Your objective — Omit every picture, and retype the lines that run from the beginning of the data below through the line containing "Screen dimensions: 524x515", inclusive.

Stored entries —

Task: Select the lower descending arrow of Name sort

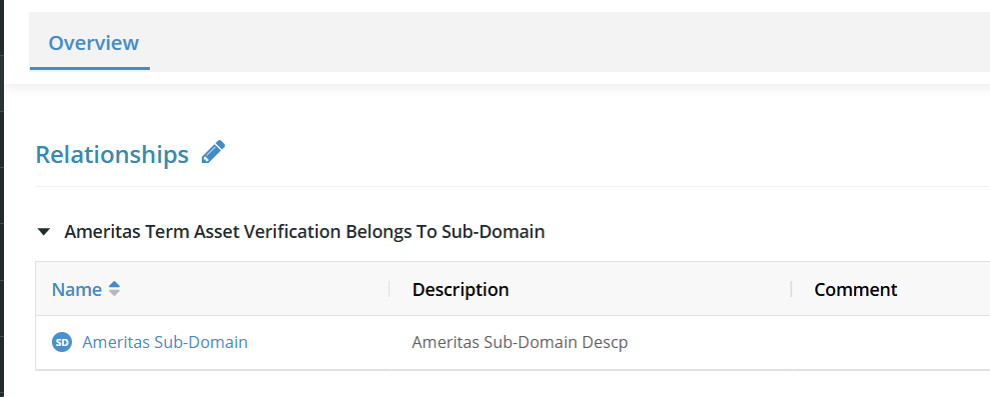Action: [114, 293]
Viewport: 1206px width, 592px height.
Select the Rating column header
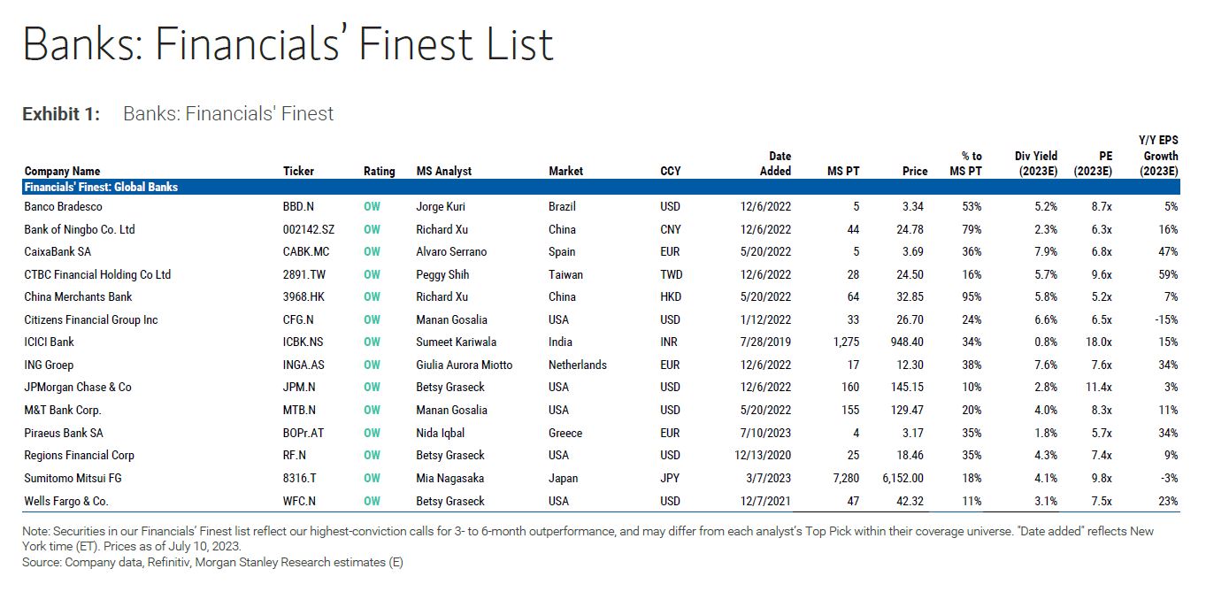[379, 171]
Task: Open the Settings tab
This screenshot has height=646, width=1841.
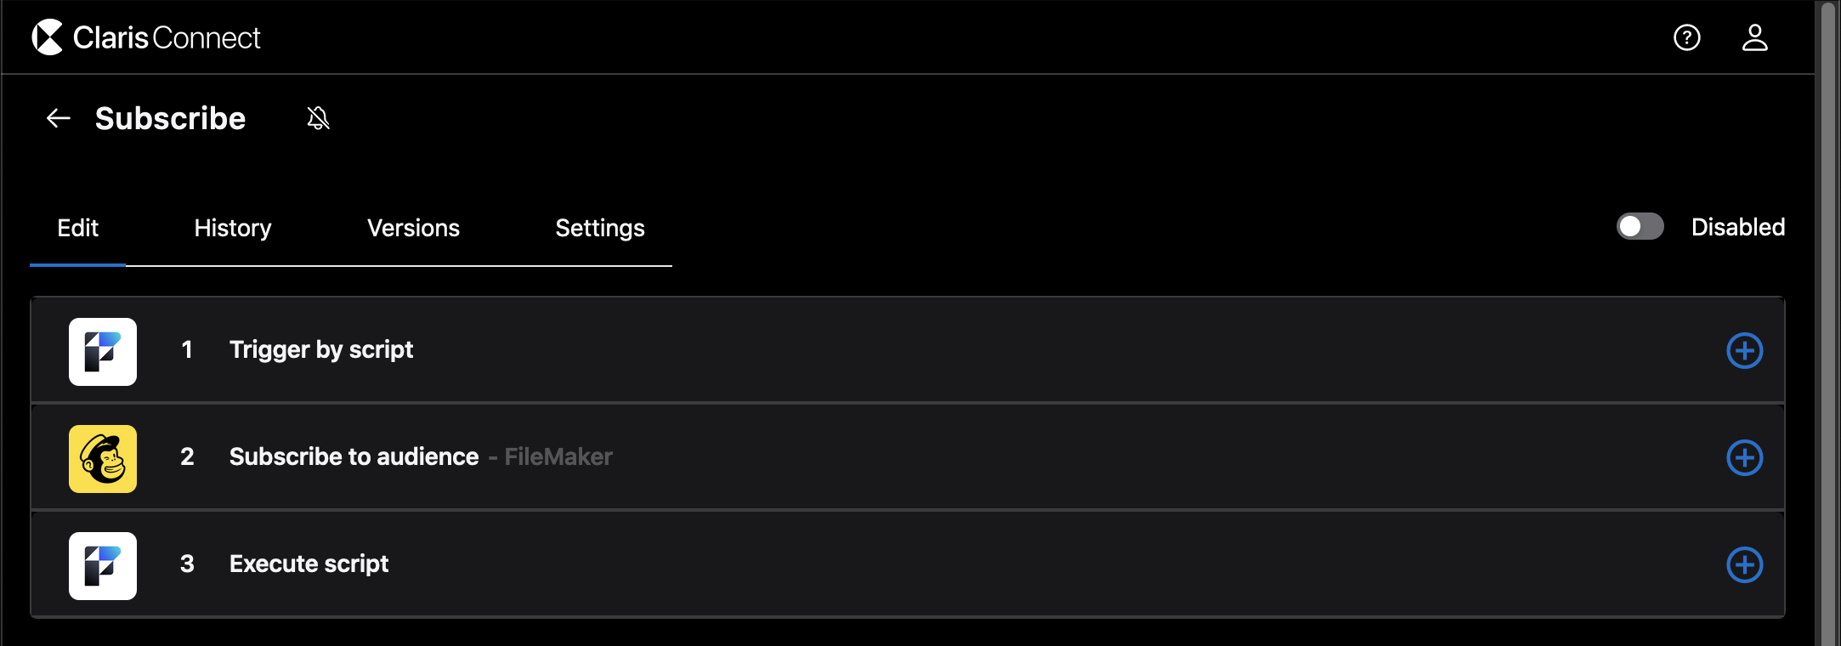Action: point(599,228)
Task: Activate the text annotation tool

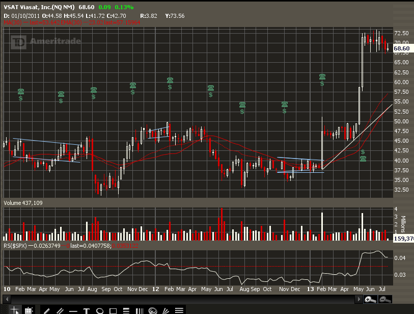Action: (87, 310)
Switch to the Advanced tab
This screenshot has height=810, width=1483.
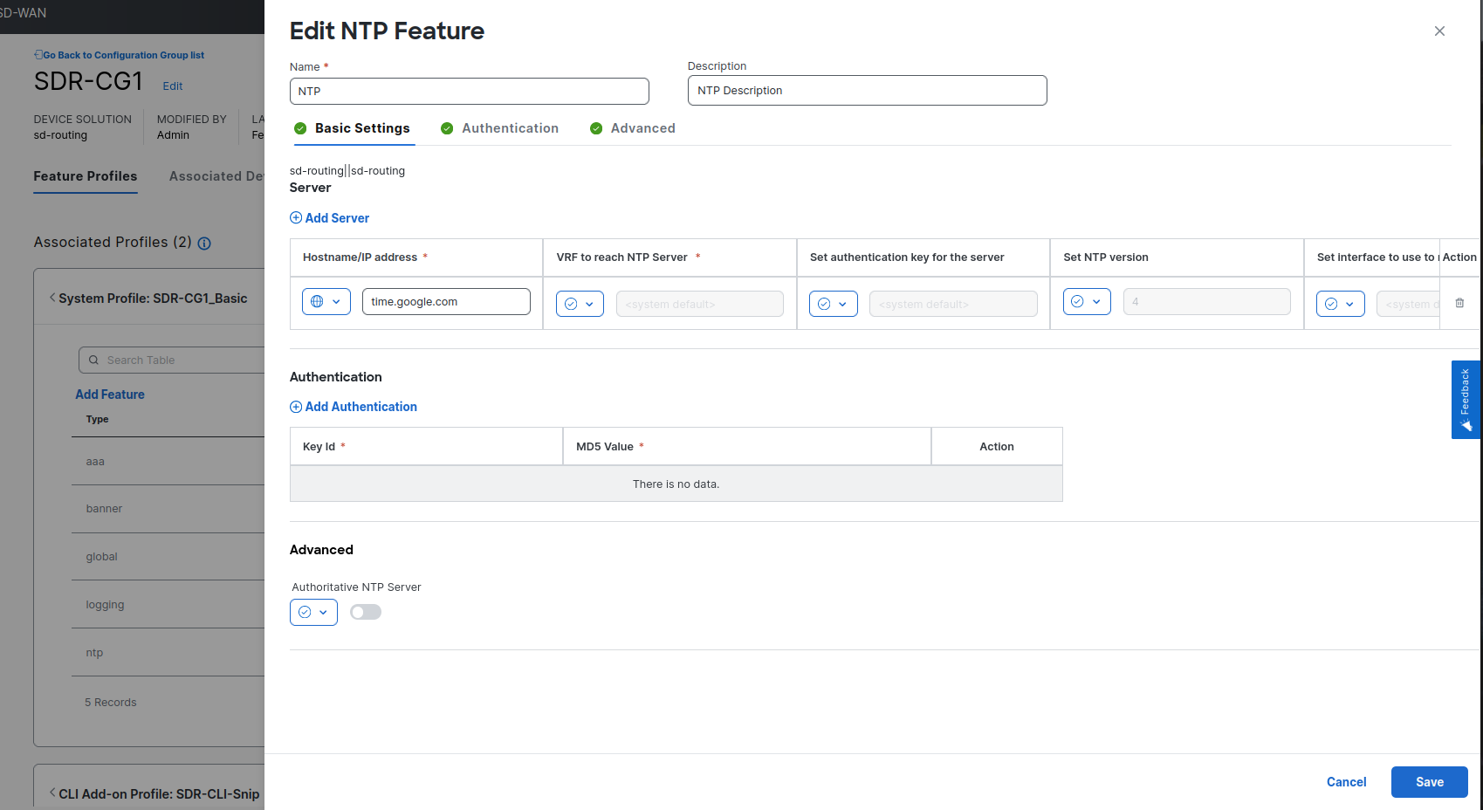coord(642,128)
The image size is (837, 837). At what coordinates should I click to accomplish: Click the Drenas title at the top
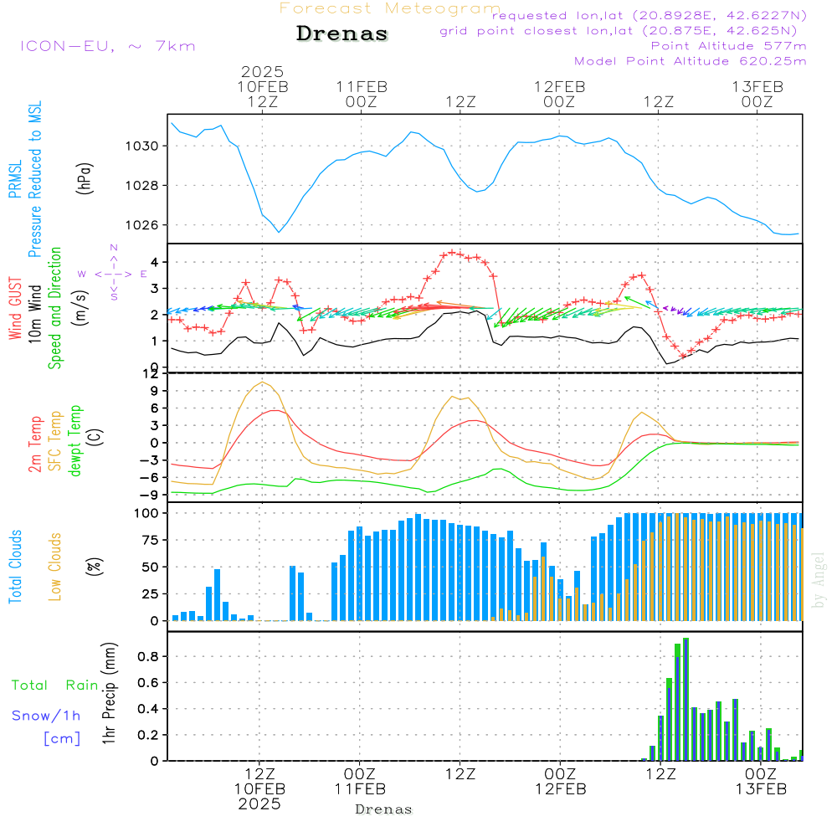[342, 34]
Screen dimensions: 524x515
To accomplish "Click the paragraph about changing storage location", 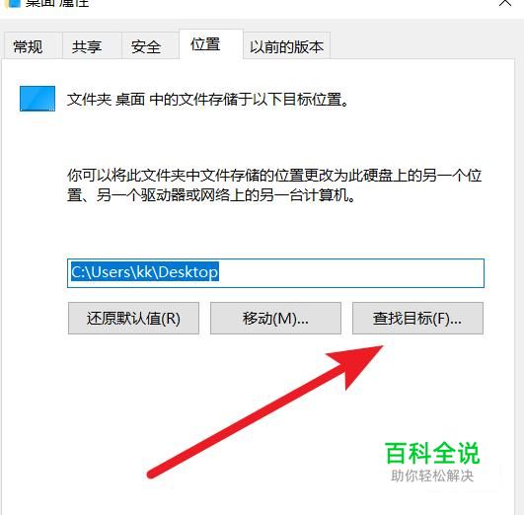I will point(274,184).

Response to this exercise —
Task: Select the lower descending arrow of Name sort

Action: [114, 293]
Viewport: 1206px width, 592px height.
Select the Rating column header
[379, 171]
Task: Open the Settings tab
This screenshot has height=646, width=1841.
Action: point(599,228)
Task: Activate the text annotation tool

Action: (87, 310)
Switch to the Advanced tab
This screenshot has height=810, width=1483.
coord(642,128)
The image size is (837, 837). At what coordinates should I click to accomplish: Click the Drenas title at the top
[342, 34]
Screen dimensions: 524x515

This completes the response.